Pictures are not repeated. Every line from the beginning of the entries through the one with "Task: Go to previous month with left arrow" is restated exactly.

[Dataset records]
☆ ☆ ☆ ☆
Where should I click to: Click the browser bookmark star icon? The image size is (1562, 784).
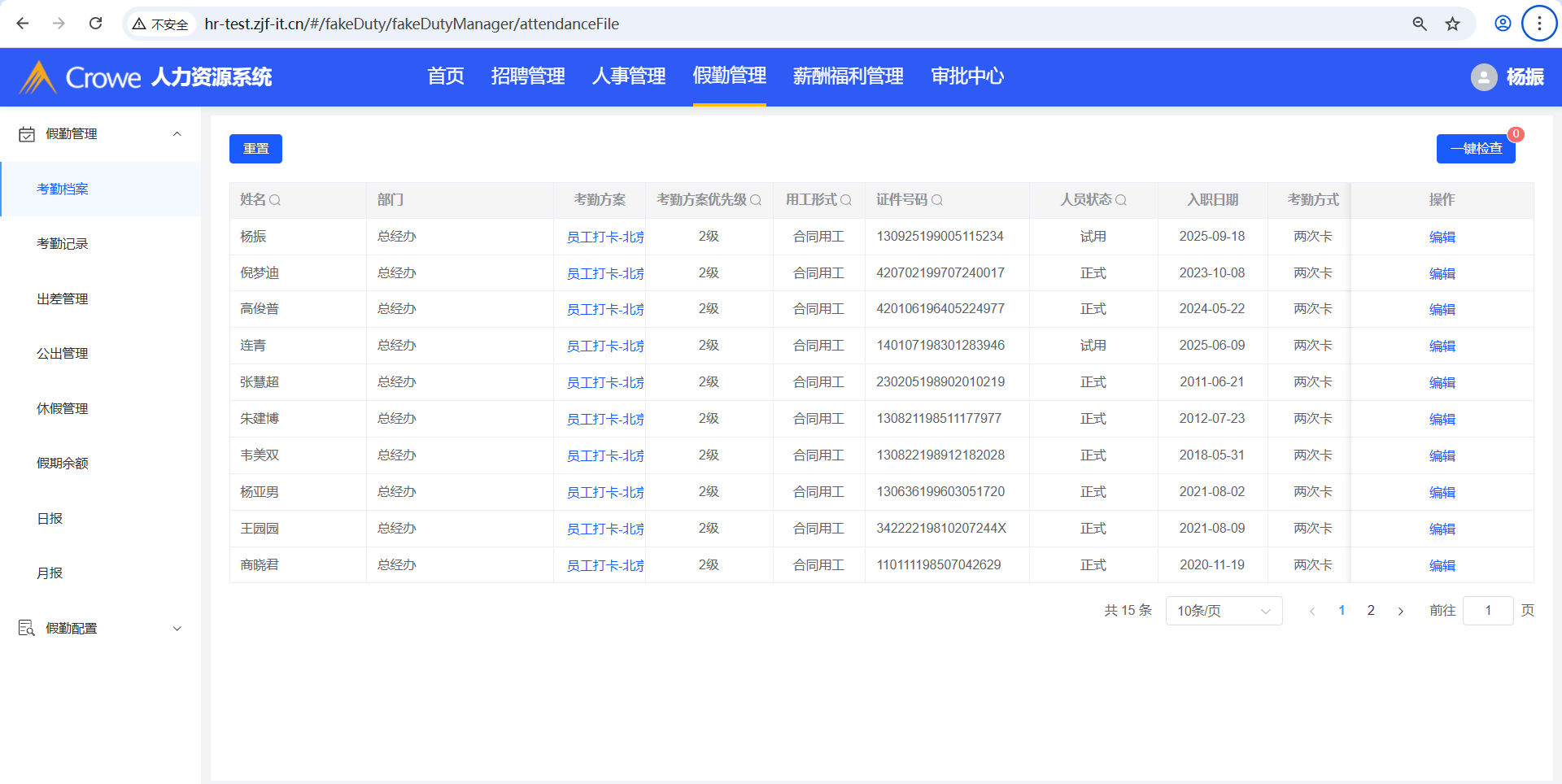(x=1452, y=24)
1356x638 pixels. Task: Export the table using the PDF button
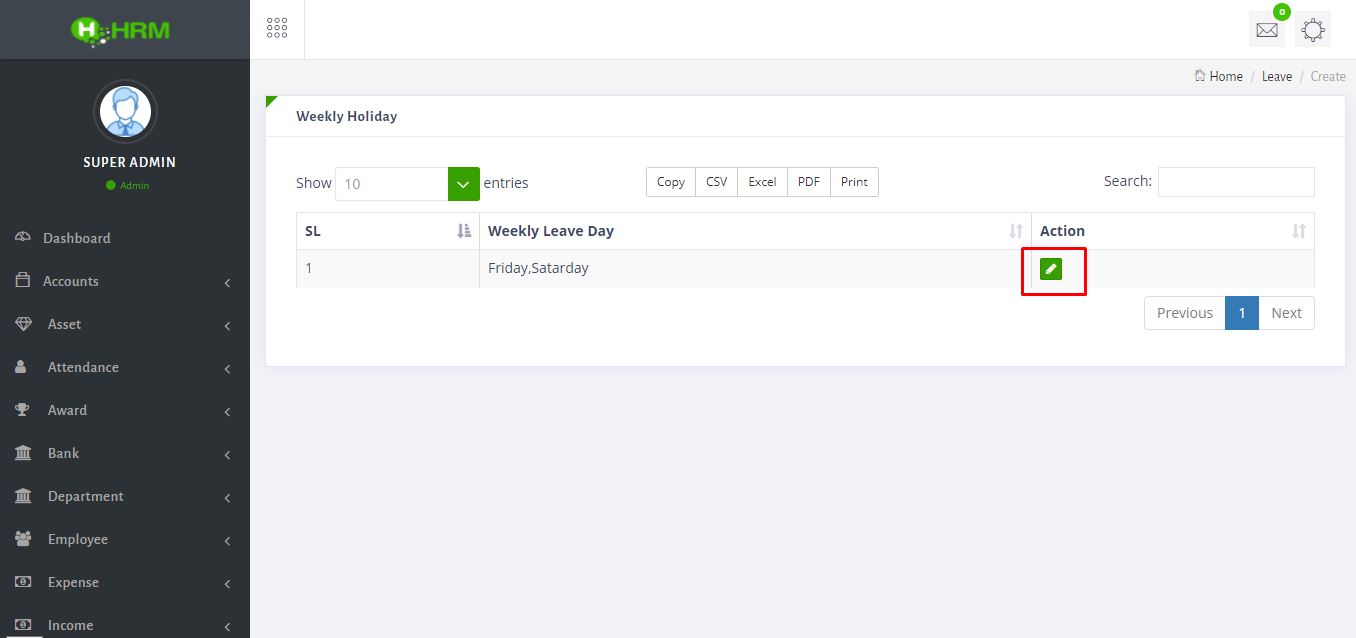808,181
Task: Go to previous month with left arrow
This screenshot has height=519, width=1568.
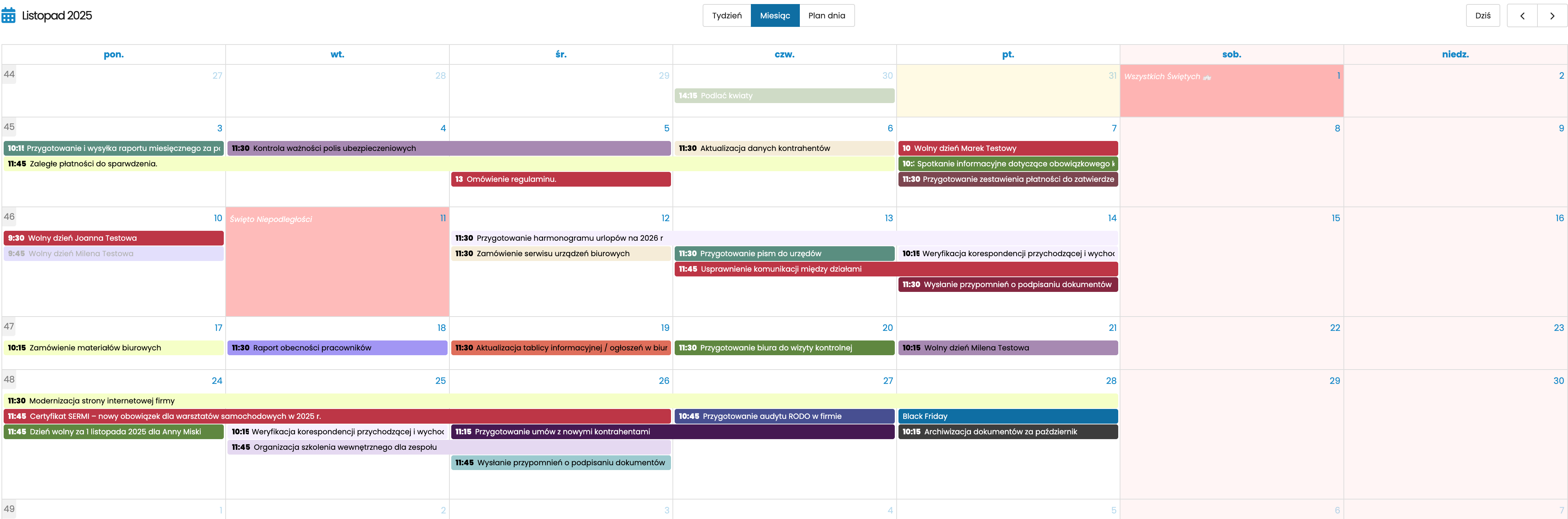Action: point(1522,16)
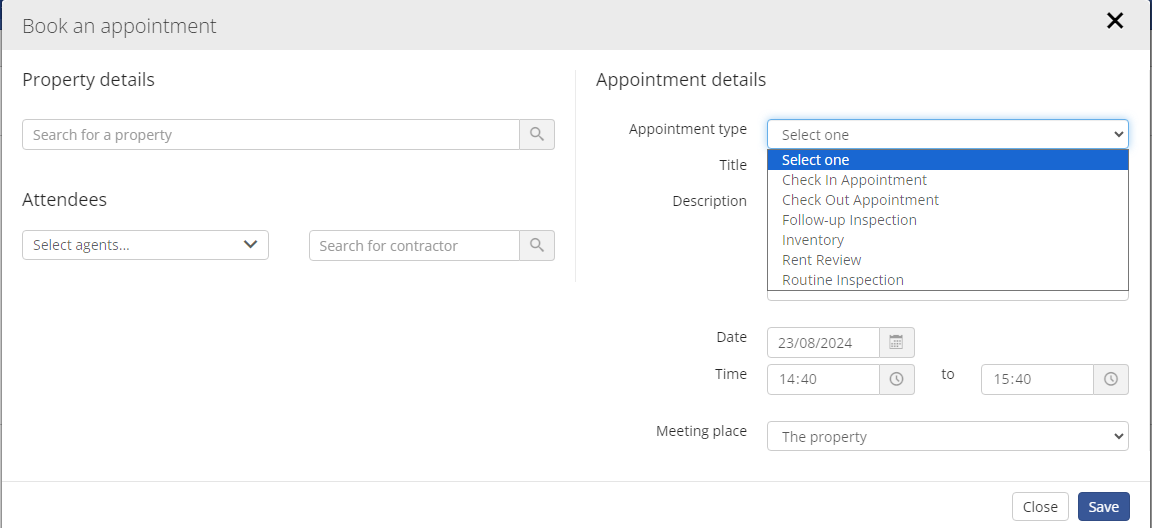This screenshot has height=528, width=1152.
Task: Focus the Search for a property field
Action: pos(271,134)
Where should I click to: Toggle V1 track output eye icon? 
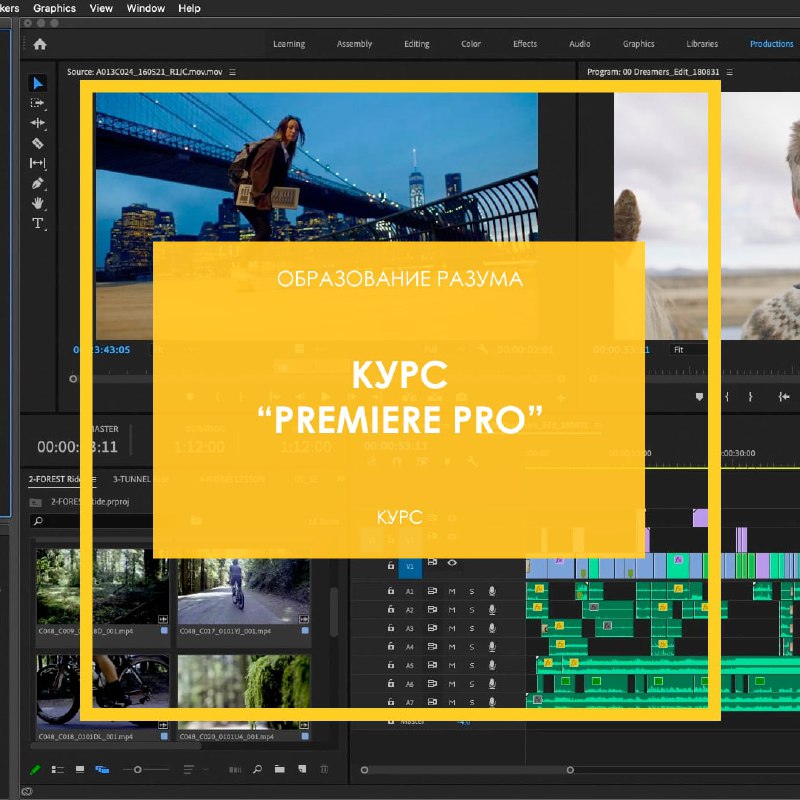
☆ ☆ ☆ ☆
TASK RESPONSE =
Where should I click to: Click the browser bookmark star icon? The image size is (1562, 784).
(x=1452, y=24)
1356x638 pixels. Task: Export the table using the PDF button
808,181
Task: Go to previous month with left arrow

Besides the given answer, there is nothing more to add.